The walls were white stone with flecks of grey by the floor where a careless paintbrush had missed its mark. The tiles, too, were coloured only by the past scuff of dirty soles; darkest around the two chairs on either side of the table, facing one another like a romantic dinner date under thin halogen light. Half an hour had passed and still Mina waited, though she’d no idea yet what for. But going on recent form, whenever life surprised her, it was more often a cold storm than a warm ray of sunshine.
The Gardaí had arrived on the scene too late to witness the dizzying heights of her hysteria. Whoever called them must have seen her barrelling onto the road, risking more lives than just her own. There hadn’t been an accident per se, but that didn’t mean there couldn’t have been, and she was probably being held accountable for that possibility. Any who’d loitered around, be it through concern or selfish curiosity, were seen holding their phones aloft, snapping the battle-scarred state of Peadar’s jeep and the trembling creature that crawled from its driver’s seat. Mina hadn’t the awareness to stop them. But there was safety in numbers. That was why the watchers had fallen back, and that’s why she made no attempt to run. For the first time in a long time, she’d been safest amongst strangers.

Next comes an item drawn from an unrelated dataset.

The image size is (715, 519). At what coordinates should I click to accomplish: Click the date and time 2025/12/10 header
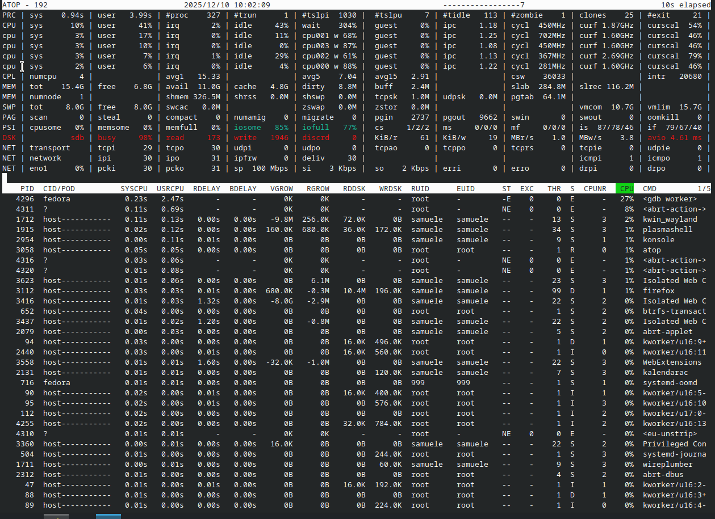click(227, 5)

Footsteps and the jangle of keys approached the door only to pass it by. Mina squeezed her eyes shut as she tried to recall the extent of her freak-out from the night before. The watchers must have finally scraped away whatever sanity she’d cemented around her cracks. She’d asked everyone in the vicinity if they’d seen them, screaming at faces, grabbing any who’d averted their eyes, but none had witnessed a thing. The dark shapes had melted into the night before a single headlight had chance to cast their shadow. Bystanders huddled together, isolating Mina as the threat – this sweaty wreck whose warnings stoked their fears for all the wrong reasons. One mother even laid an open palm over her child’s eyes, shielding her from the whole sorry spectacle. It was easy to condemn when the judges outnumbered the accused.
Her head was too frazzled to count the consequences of what she had done. She’d told the Guards everything, garbled as it must have been. It was as though she couldn’t stop herself; the floodgates that she’d held shut since the woodland came crashing open, and the truth finally washed wild and free. Anyone who’d witnessed Mina’s behaviour was well within their rights to denounce her. Only after a doctor came – took a blood sample, remarked on her substandard BMI, and administered some pills that she’d snapped from his hand like sweets – did she start to utter anything resembling sense. At that stage, however, the Guards were well past the point of listening. Without patience, how could there have been any sympathy?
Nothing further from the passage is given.